This post is part of our Spring 2016 issue of Connection, our quarterly newsletter. To read the whole newsletter, click here.
Gun violence in Wilmington has the whole state disturbed and improving police-community relations is part of forming the proper response to this violence.
Mayor Williams has primarily promoted a tough-as-nails approach. Others, such as the Wilmington Public Safety Strategies Commission, which issued its report in March 2015, advocated community policing as a more effective long term response. The conversation was contentious at times, but civil. And then Jeremy ‘Bam’ McDole was shot and killed by four Wilmington police officers as he sat in his wheelchair, and the tenor of the conversation changed.
The McDole family led protests, called for the resignations of the police chief and mayor, and hired lawyers to sue the city. Lawyers from the national ACLU Criminal Law Reform Project took notice of the McDowell shooting and visited Wilmington to consult with ACLU-DE staff and community leaders to determine how we as an organization can respond. We held “know-yourrights” forums in a few of Wilmington’s crime-riddled neighborhoods to gain an on-the-ground perspective.

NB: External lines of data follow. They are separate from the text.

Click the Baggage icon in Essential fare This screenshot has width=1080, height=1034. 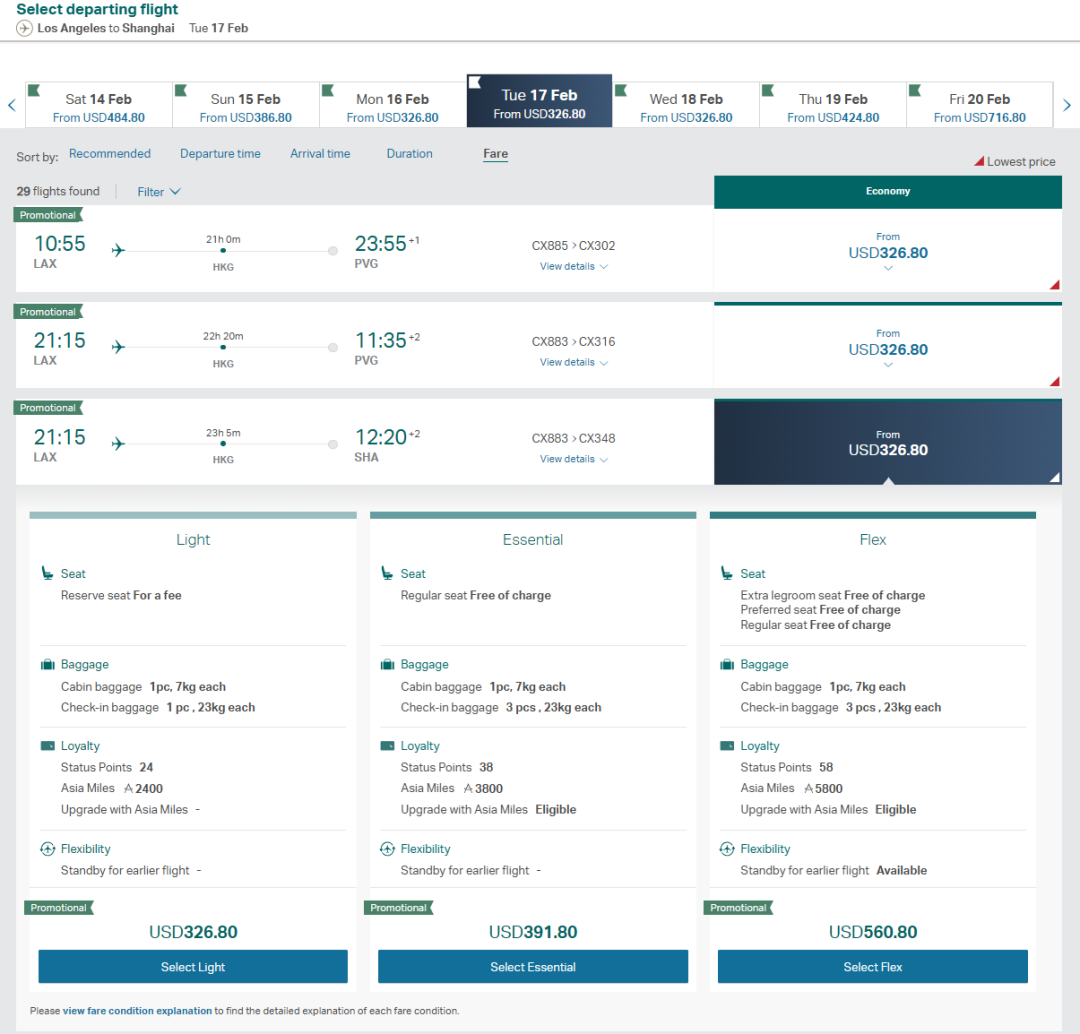point(387,665)
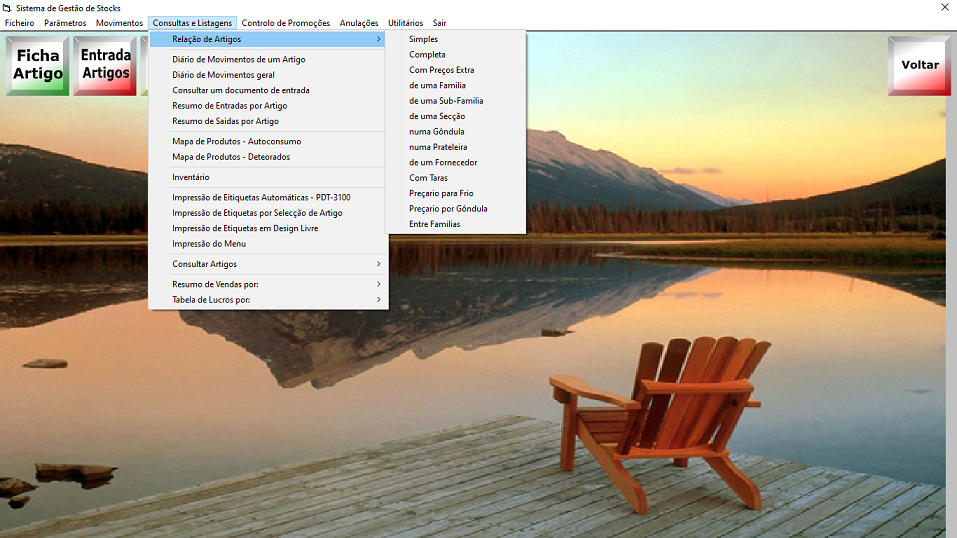The width and height of the screenshot is (957, 538).
Task: Choose de um Fornecedor listing
Action: pyautogui.click(x=443, y=162)
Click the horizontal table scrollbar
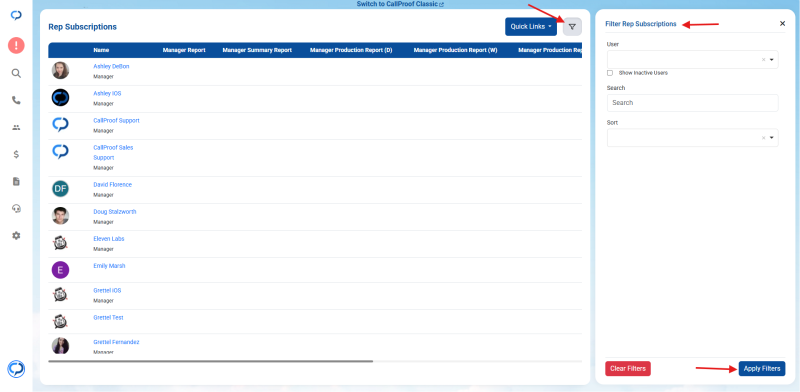800x392 pixels. 211,361
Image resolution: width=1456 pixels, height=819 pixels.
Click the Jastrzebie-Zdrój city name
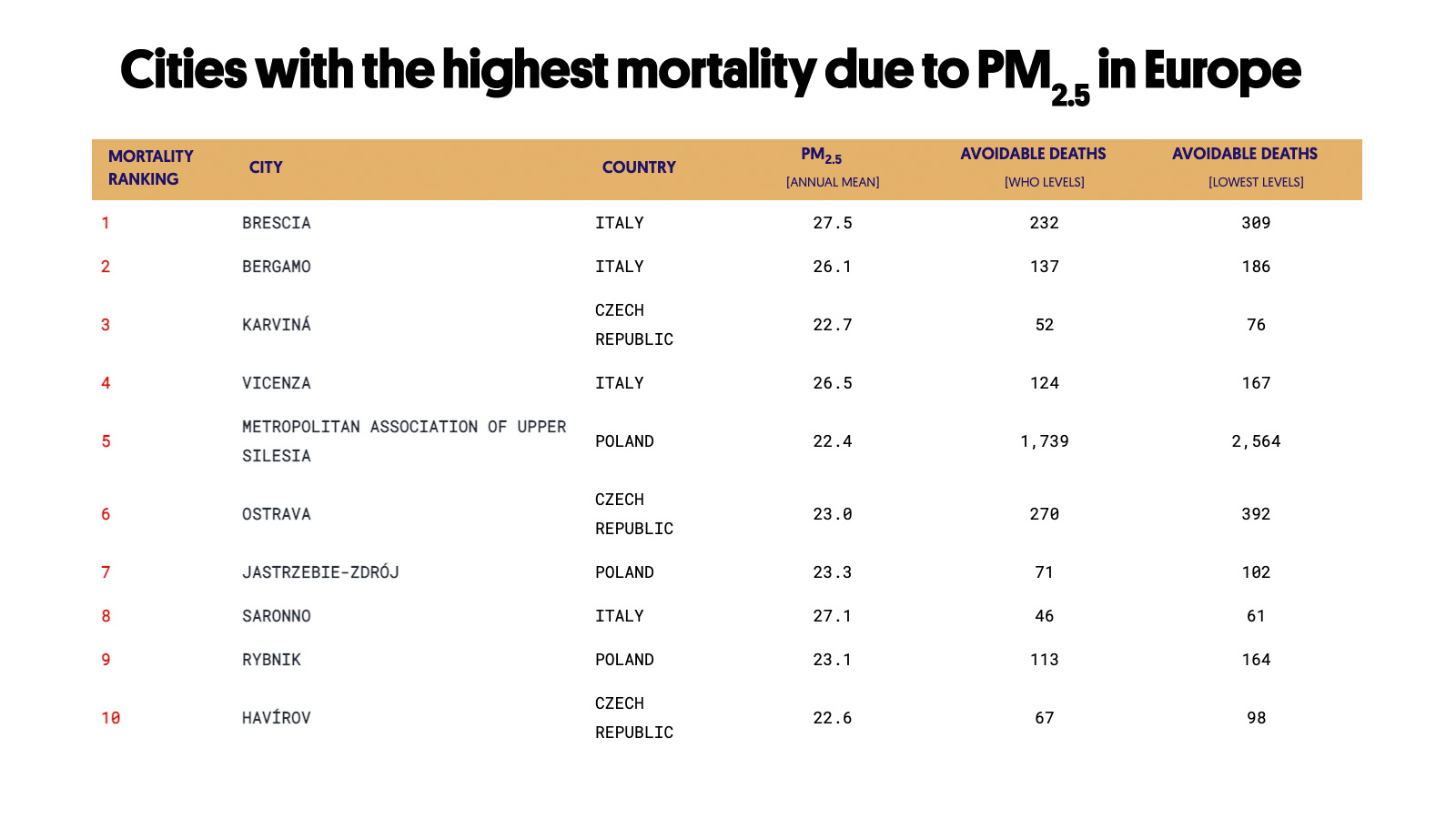[320, 572]
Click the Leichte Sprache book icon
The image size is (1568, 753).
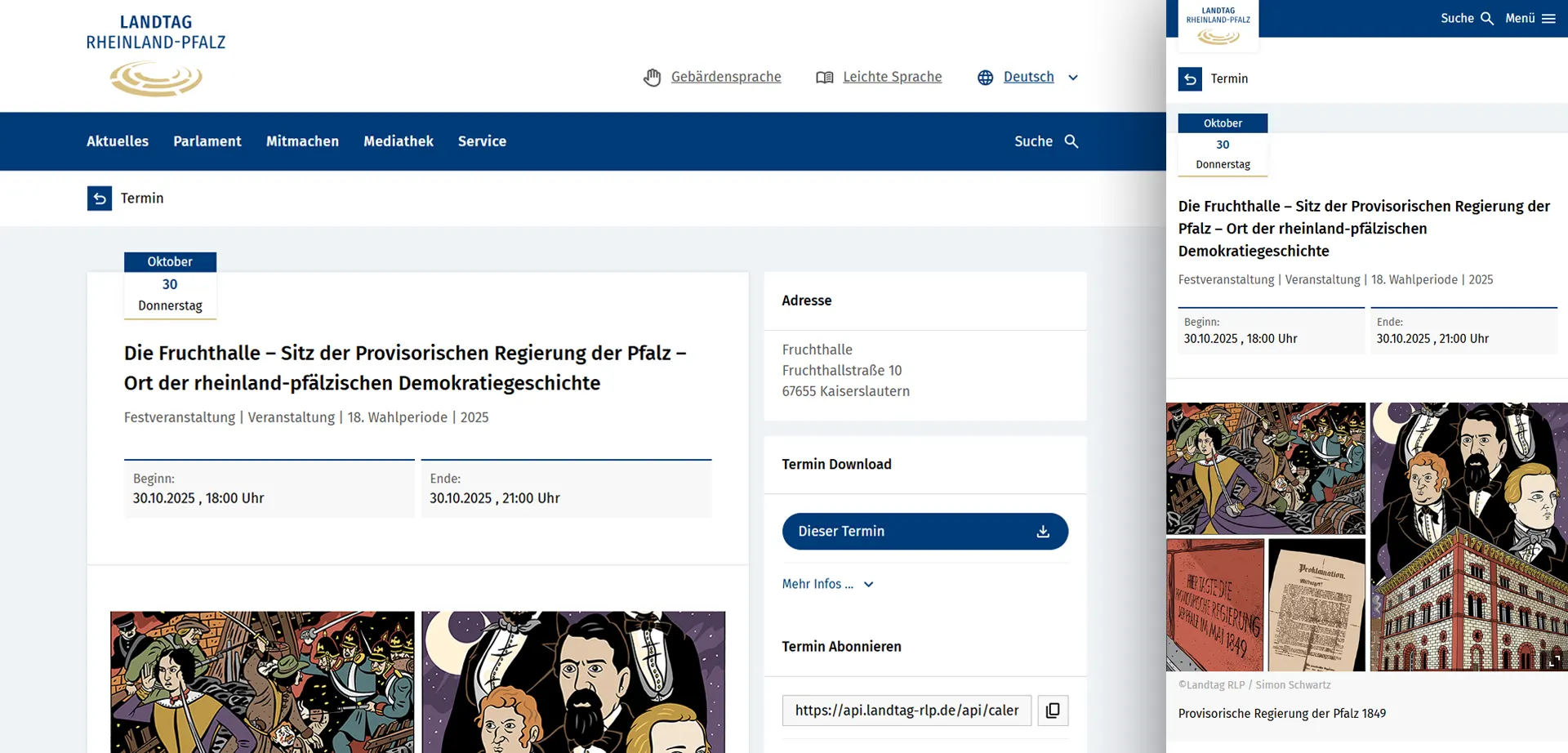[824, 78]
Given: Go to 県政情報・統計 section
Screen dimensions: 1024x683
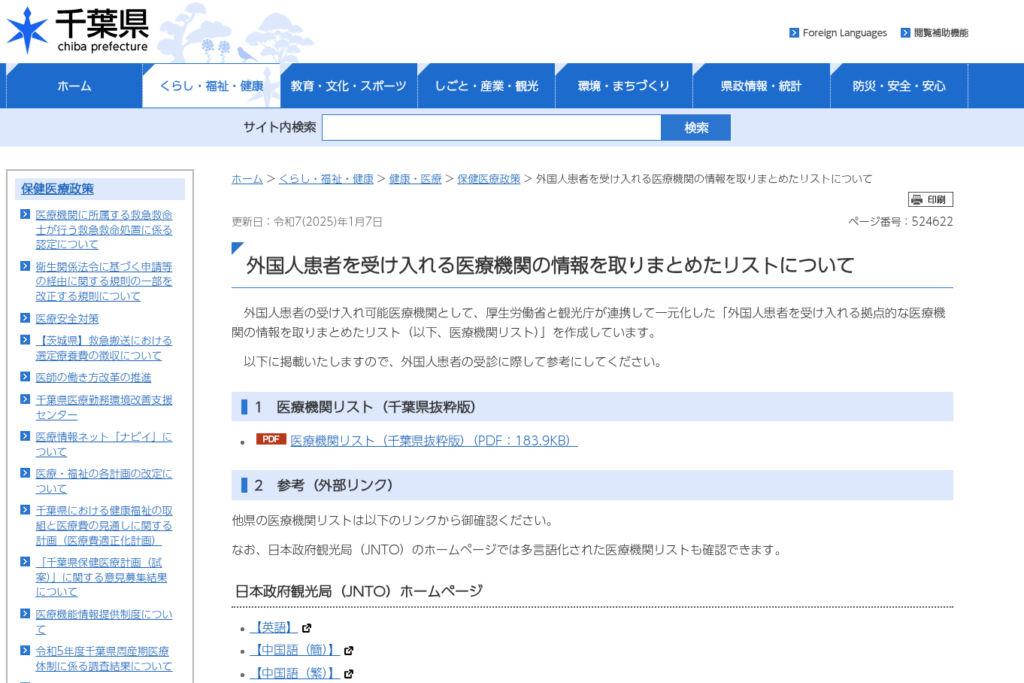Looking at the screenshot, I should (x=760, y=86).
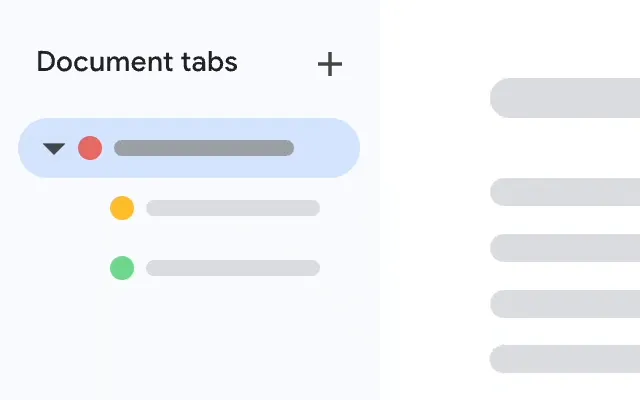This screenshot has width=640, height=400.
Task: Click the third body text line in the document
Action: click(x=565, y=303)
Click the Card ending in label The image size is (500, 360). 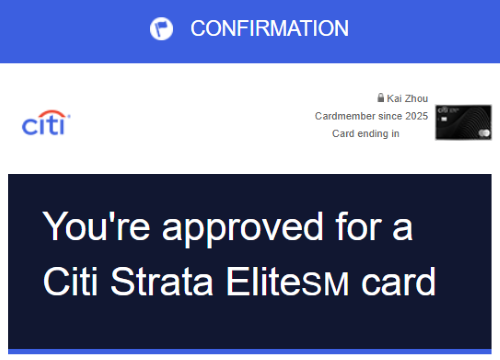tap(366, 133)
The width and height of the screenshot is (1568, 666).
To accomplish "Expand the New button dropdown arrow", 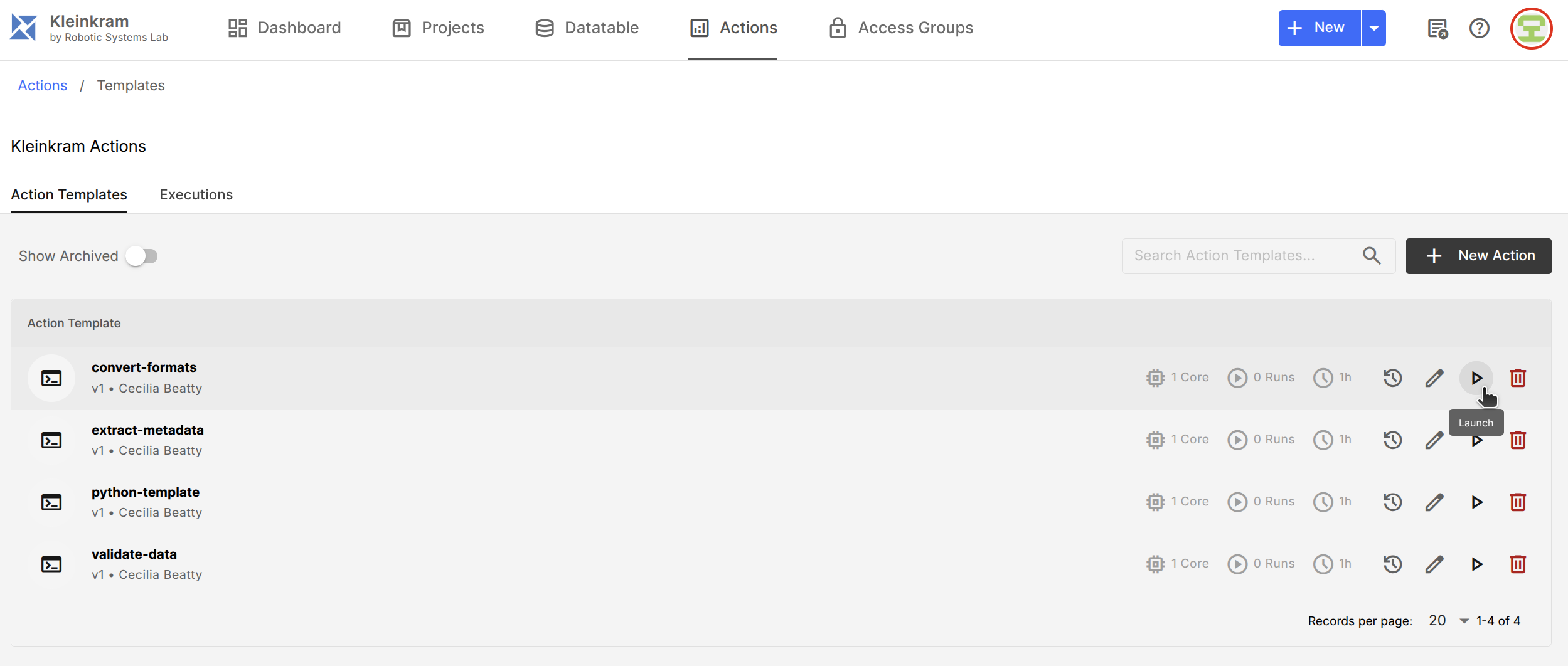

Some of what we learned was not new—black and brown folks in the city are over-policed and underserved. What became clearer to us is the problematic role the Office of Probation and Parole plays in city policing through the “Safe Streets” program.
Safe Streets was established in 1996 as a response to gun violence in Wilmington. It enabled probation officers to team up with police officers to keep closer surveillance of men on probation and to act to return them to prison promptly if they violated probation. Fast forward twenty years, and we must evaluate whether this program may be making things worse, not better, especially regarding community relations.
Probation officers have much more latitude to search a person on probation on the street or enter their home than does a police officer, who needs a warrant, an emergency or permission from the subject. But if probation officers are stopping and searching people on the street on a daily basis or opening doors, which they walk through with a police officer in tow, it is no wonder that police-community relations are at such a low point.
We must ask—are probable cause standards being maintained at all? Has a law enforcement culture been built over twenty years that disregards civil rights? Is the black community in Wilmington actually living in a police state?
The ACLU of Delaware is going to find out. We are continuing to meet with groups in the community, requesting data through FOIA, and meeting with officials, including Probation and Parole. We expect that as a result of this work, civil rights protections for residents of Wilmington will be strengthened significantly.